Bazı anlar vardır içinde insan olmayan ama yüreğini telaşlandıran. İlk bakıştaki etkilenme haline benzer. Ben uzun yolculukları hep buna benzetir. Kalbim kıpır kıpır olur böyle zamanlarda. Bavul hazırlamak sonraya attığım en son şeydir. Bir daha ne zaman gideceğimi bilmediğim o yeri zihnimden silmek istemem. Arada böyle saçma sapan bir anda ya da tam da sana ihtiyacım olduğu dönemde aklıma gelsin ki birilerine dil dökmek zorunda kalmayayım.
İnsan konuşmaktan yoruluyor bazı bazı. O yüzden önce bilet işini hallederim.

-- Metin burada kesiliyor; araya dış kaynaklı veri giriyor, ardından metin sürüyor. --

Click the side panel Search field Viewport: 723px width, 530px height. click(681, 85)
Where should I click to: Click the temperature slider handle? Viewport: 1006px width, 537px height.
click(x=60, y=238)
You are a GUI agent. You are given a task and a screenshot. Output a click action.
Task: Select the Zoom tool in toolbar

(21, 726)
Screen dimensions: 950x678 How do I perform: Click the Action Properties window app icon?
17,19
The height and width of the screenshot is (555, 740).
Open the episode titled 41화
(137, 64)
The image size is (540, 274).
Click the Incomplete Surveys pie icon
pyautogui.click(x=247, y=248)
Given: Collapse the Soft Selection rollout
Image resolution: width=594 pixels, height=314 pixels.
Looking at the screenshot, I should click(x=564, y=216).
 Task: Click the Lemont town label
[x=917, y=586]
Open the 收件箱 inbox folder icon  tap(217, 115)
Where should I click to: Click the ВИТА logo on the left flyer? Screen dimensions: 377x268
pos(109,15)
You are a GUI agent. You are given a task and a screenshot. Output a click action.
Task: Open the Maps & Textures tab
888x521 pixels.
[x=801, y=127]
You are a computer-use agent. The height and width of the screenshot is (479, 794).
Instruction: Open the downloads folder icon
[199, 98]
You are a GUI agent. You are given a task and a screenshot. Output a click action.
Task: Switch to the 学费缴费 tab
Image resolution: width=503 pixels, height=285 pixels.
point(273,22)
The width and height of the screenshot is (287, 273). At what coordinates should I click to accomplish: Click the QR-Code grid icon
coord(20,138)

Kesinlikle gece saatleri olmalı. Gün batımından sonra hafif serince belki. Sonra şarkılar seçerim kendime. Uzun bir otobüs yolculuğu beni bekliyor. Aslında trenleri daha çok severim. Ama onların bir hasret tarafı vardır. Gitsem de dönsem de hep ağlayasım gelir. Hüzün bana her zaman iyi gelmez. Şu an otobüs olsun istedim. Yolda konuşmayı sevmem ama olur ya erdemli bir amca oturur yanıma.
Dünyada az bulunan cinsten. Benim ilk defa gittiğim yer, onun memleketidir. Çocukluğundan başlar anlamaya, hiçbir kitapta yazmaz anlattıkları. Bak işte o zaman dinlerim o dili. Dinlemelere doyamam da ses etmem lakin beni konuşturmasınlar. Konuşmayı hiç sevmem. Yolculuğun kendince yorucu bir tarafı var zaten bir de sesim beni yormasın. Yol sisli olsun isterim. Çamurlu patikalardan geçelim, sanki ölüme gidiyormuşuz da son anda ıskaladık gibi biraz heyecanı da olsun.
Yağmur yağsın mutlaka. cama şıp şıp çarpsın ki uyumayayım. Bir kere böyle bir anım olmuştu. Sevgilimin yanına gidiyordum. Öğrenciyim o zamanlar. Özlemiş beni, saat-hava mı dinlerim hemen çıktım evden. Sonra kavga edip ayrıldık. Hayat tuhaf şey, bilseydim gitmezdim. Gece öyle sert geçince varacağınız yer bir kasaba ve mevsimlerden yaz ya da baharsa eğer, sabahıne güneş bir yakar ki insanı sorma. Yere ayak basar basmaz, gökyüzü hayatın kısaca özetini sunar. İşte yaşam bu kadar.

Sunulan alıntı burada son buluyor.